Kemal Sunal'ı kaleme almaya karar verdiğimde, televizyonum açıktı. "Şabaniye "filmi başlamıştı bile.
1984 yapımı bu filmin yönetmeni, Kartal Tibet, senaristi, İhsan Yüce'ymiş. Bizleri duygu seline kaptıran müziklerin yapımı ise, Cahit Berkay'a aitmiş.
Film, kan davasından kaçıp, kadın giysileriyle şarkıcı olarak sahneye çıkınca, kanlısını kendine aşık eden "Şabaniye"'nin güldürüsü.
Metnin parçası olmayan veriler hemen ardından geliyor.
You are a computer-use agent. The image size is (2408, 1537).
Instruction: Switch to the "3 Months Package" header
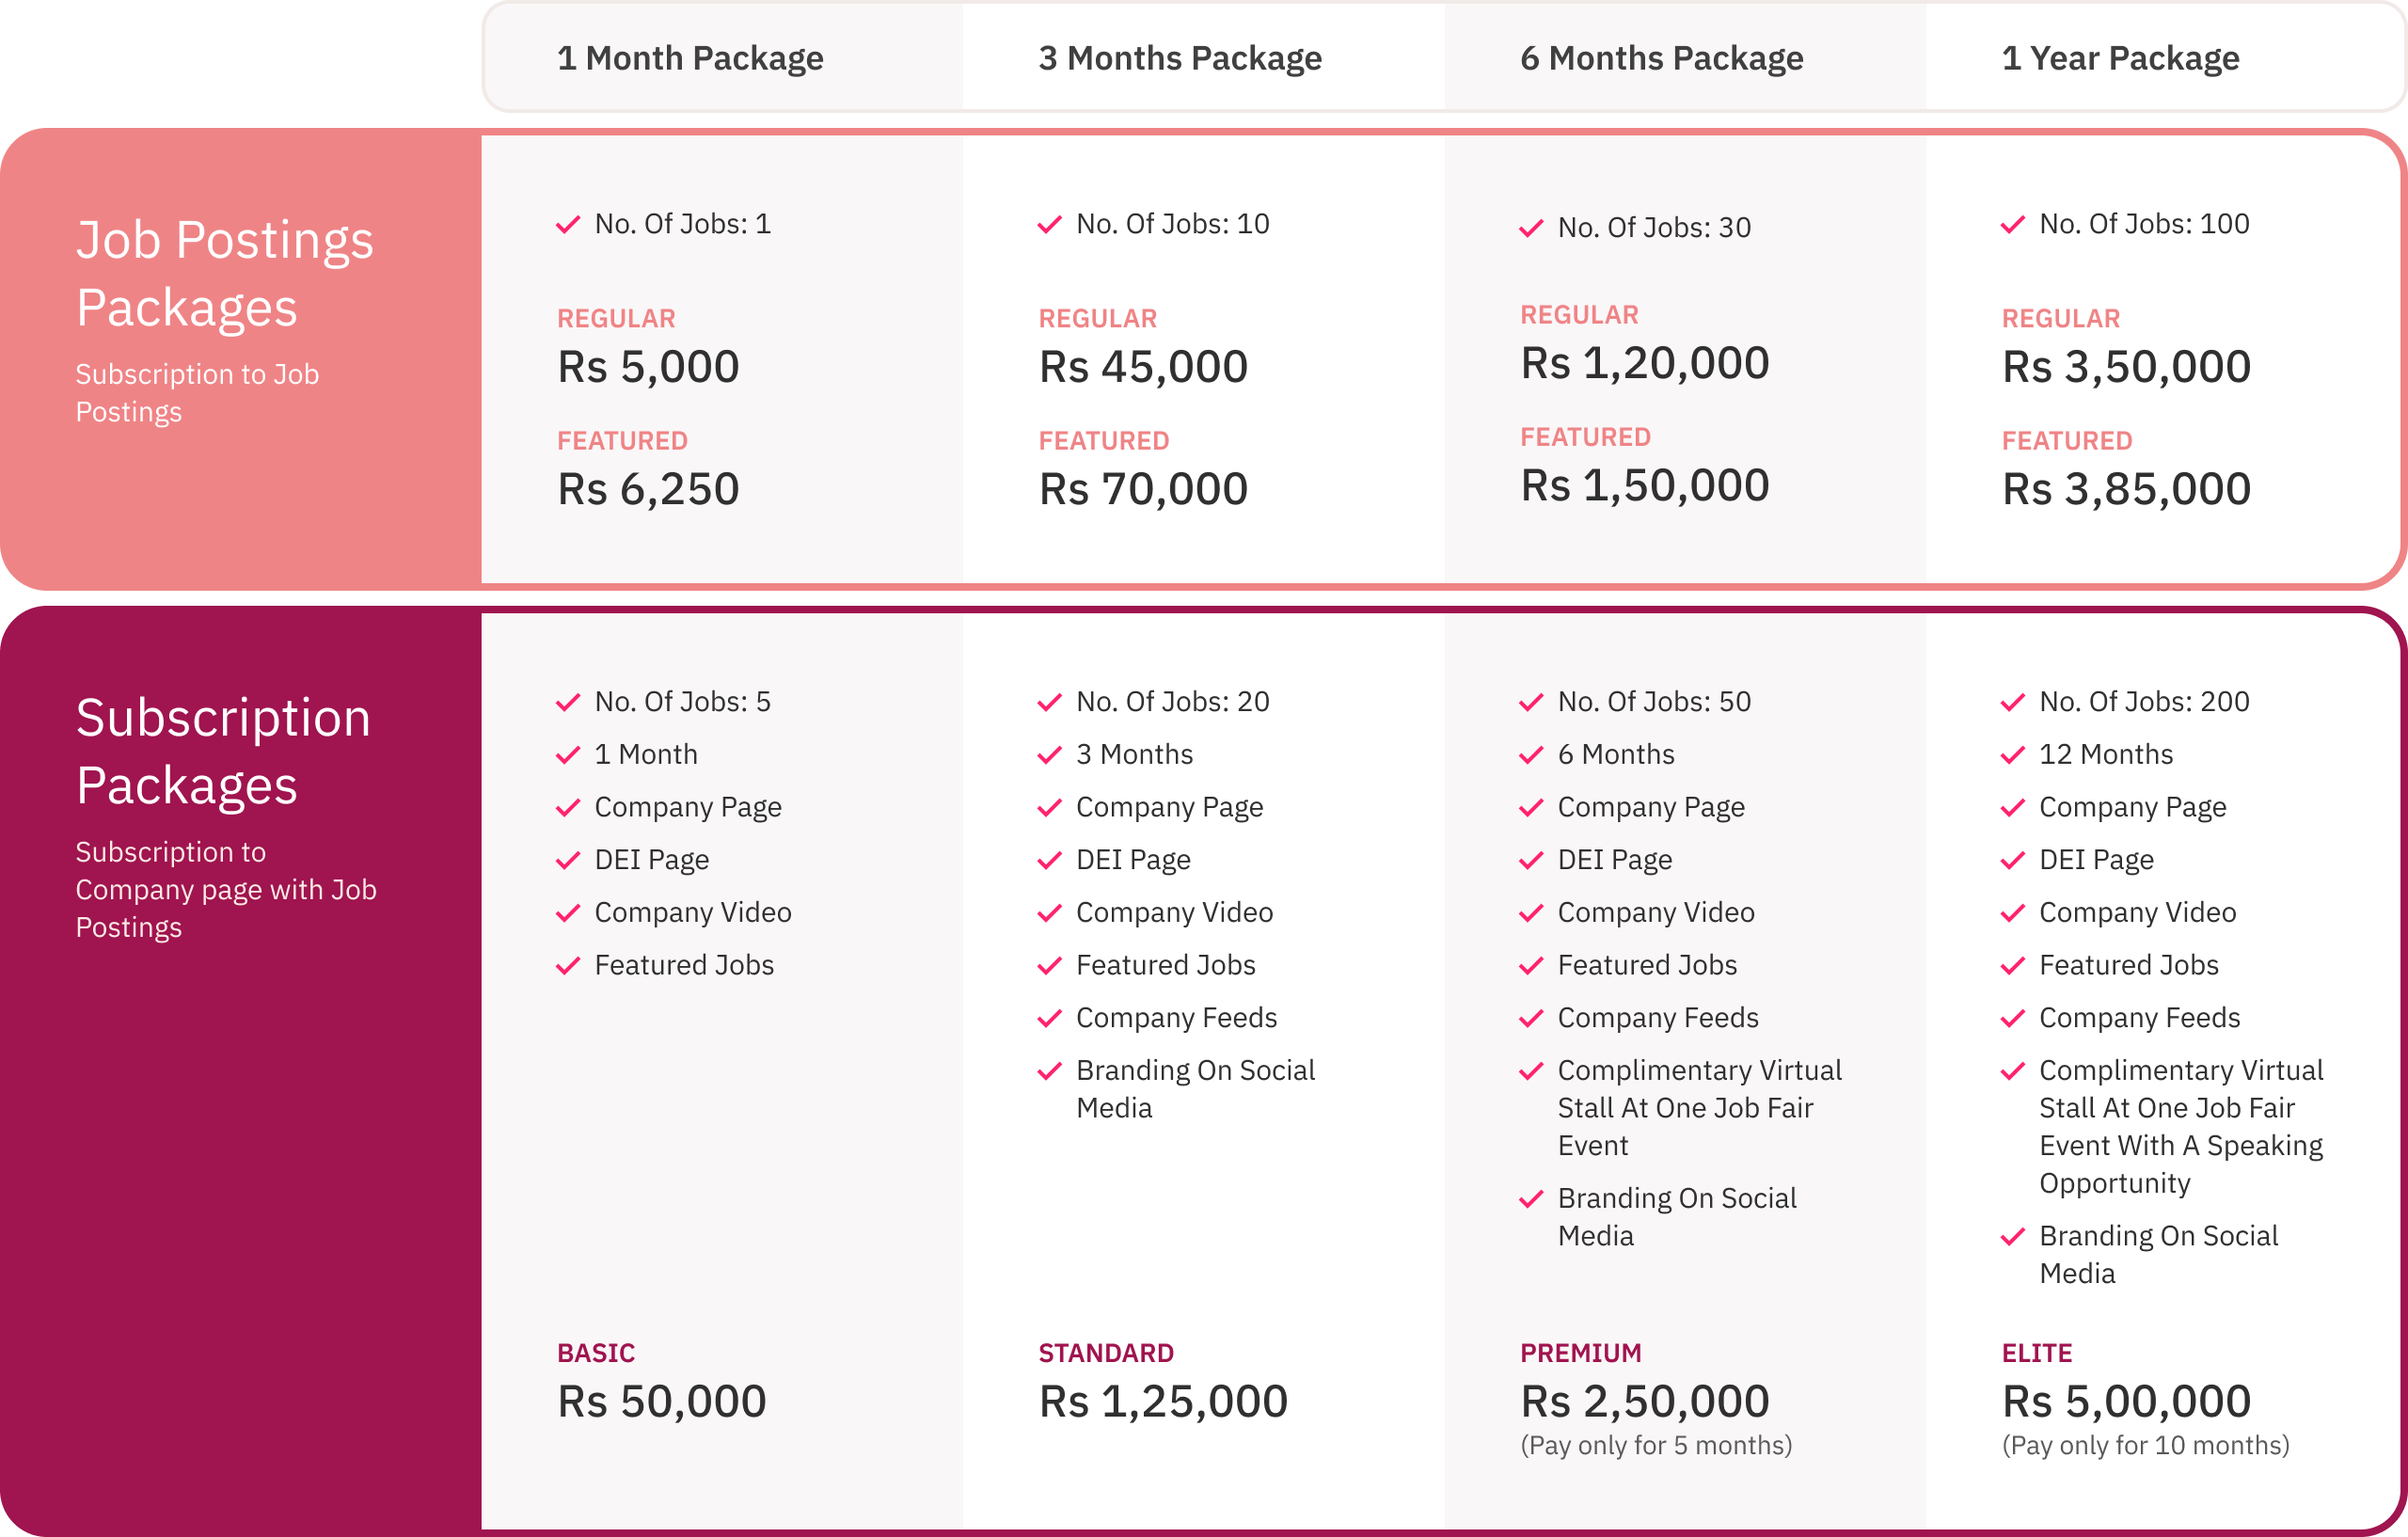click(1180, 58)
Bu Şaban serisi gibi, diğer filmlerinde de, Şaban'ın temiz yüzü, kendisine özgü söylem, davranış biçimiyle birleşiyor. Ve sıradışı, bir o kadar da olağanüstü oyunculuklar çıkarıyor.
Kemal Sunal, yıllarca hepimizin gönlüne girdi. Kara mizah filmlerinde, onu sevmeyi öğrenirken, aslında içinde bulunduğumuz toplumun sosyal, ekonomik yapısına ayna tutuyorduk.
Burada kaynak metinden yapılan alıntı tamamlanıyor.